Forse più la seconda. Per me è fondamentale che l’opera avvenga, solo dopo può vivere con gli altri. Ci tengo a specificare, il che può apparire scontato ma sono abbastanza sicura non lo sia, che fare esperienza diretta dell’opera è ben diverso dal guardarne una restituzione documentativa (foto, video) comodamente da casa, dalla propria città. Spesso il fatto stesso di muoversi quando lo si ritiene importante, fare uno sforzo per raggiungere un determinato luogo, predisporsi all’incontro diretto con le cose e le persone, mettersi in gioco, è importante. Solo così il nostro lavoro può davvero accompagnare la vita.
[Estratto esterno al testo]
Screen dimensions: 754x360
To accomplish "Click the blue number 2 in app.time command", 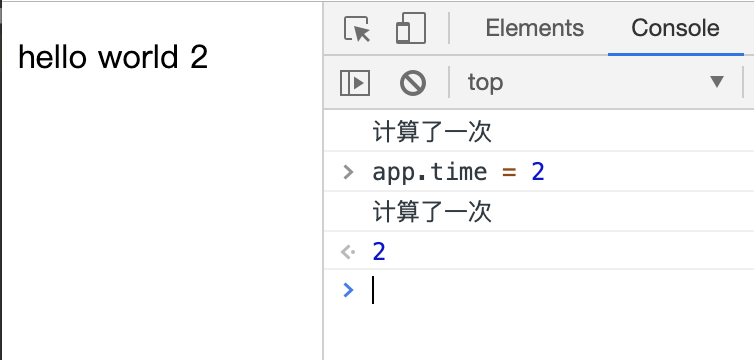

Semprevivo, 2024. Fiore, elettroformatura in rame

 

Veronica Neri

Veronica Neri (Sora, 1995) è un’artista visiva che indaga i temi della caducità, della vanitas, della dicotomia tra presentazione e rappresentazione, utilizzando materiali ricorrenti: fiori recisi e lenzuola domestiche. Le sue opere sono spesso il risultato di pratiche intime e private, poi restituite al pubblico, tra cui la raccolta di fiori in via di decomposizione dai rifiuti dei cimiteri; l’interrare e dissotterrare oggetti e supporti, facendo agire la terra direttamente su di essi, la realizzazione di installazioni in luoghi domestici e/o marginali.